Es la cenicienta de los regalos que los Reyes Magos hacen al niño. Por eso, se meten con ella. “¿Mirra? No, la sinfín con 20 GB”. El juego fácil de palabras: “¡Mirra, Baltasar; no birra!”. La cosa es vieja, como la ignorancia en que se asienta. Ya en tiempos del VHS, un anuncio, atrevido hasta el insulto, decía: “¡Qué mirra ni qué mamarrachadas!”, el móvil último modelo. Lo llevé al aula. Vieron los alumnos cómo, riéndose de nuestra ignorancia, pregonaban ufanos su oceánica incultura. El dios comercio desprecia cuanto ignora.

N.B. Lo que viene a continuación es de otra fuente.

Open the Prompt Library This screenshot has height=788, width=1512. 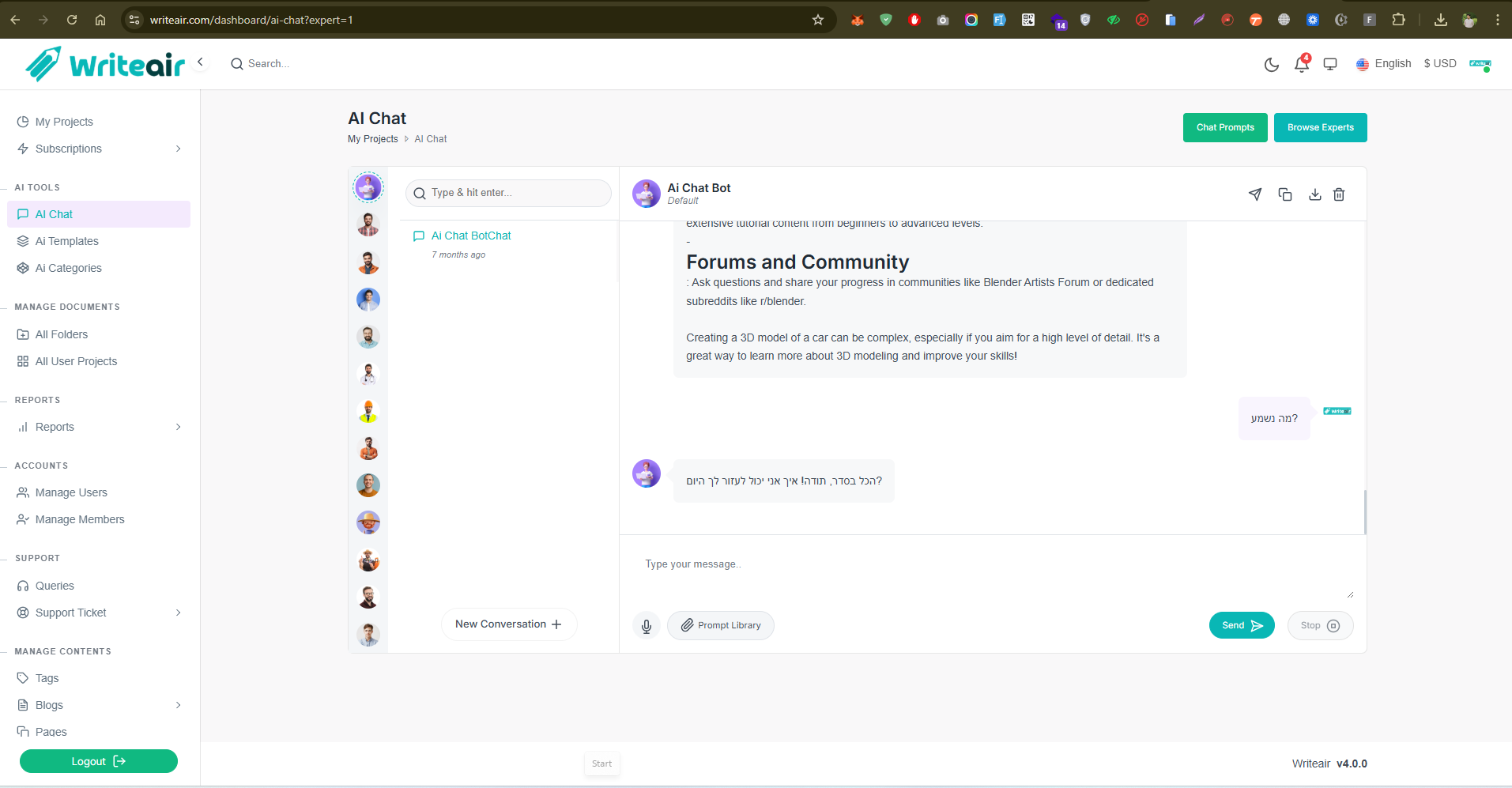720,625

Estas Navidades, he traído de Belén una bolsita de mirra para mis alumnos. Sorpresa, expectación y preguntas. La resina del árbol Commiphora myrrha fue un bien muy preciado por sus múltiples usos. Era ingrediente principal en la elaboración de perfumes y ungüentos. “Perfume e incienso alegran el corazón”, enseñan los Proverbios. A la Biblia le gusta el espejo de la sabiduría de los pueblos. Entre ellos, teje su sabiduría propia. Pero a nuestra ministra, a un paso de los 70, no le gustan los espejos. Los pueblos celebran las alegrías de la vida (banquetes, lecho conyugal, acogida del huésped, belleza) con perfumes, una prolongación que exhala de forma poética sutilmente eficaz y penetrante la interioridad de la persona. “Bolsita de mirra es mi amado para mí”, canta el cantar por excelencia, fuente de nuestra mejor lírica española y universal. Los cultos de los pueblos celebran esta vida como verdaderamente trascendente.
La Biblia se mira en este espejo. Erige primero el “altar de los perfumes” con vocación de que de Oriente a Occidente las naciones quemen incienso en honor del Señor del universo. Y florece en el culto perfecto de aquel que se ofreció “a Dios en sacrificio de olor agradable”. Los que participan están llamados a exhalar “el buen olor de Cristo”.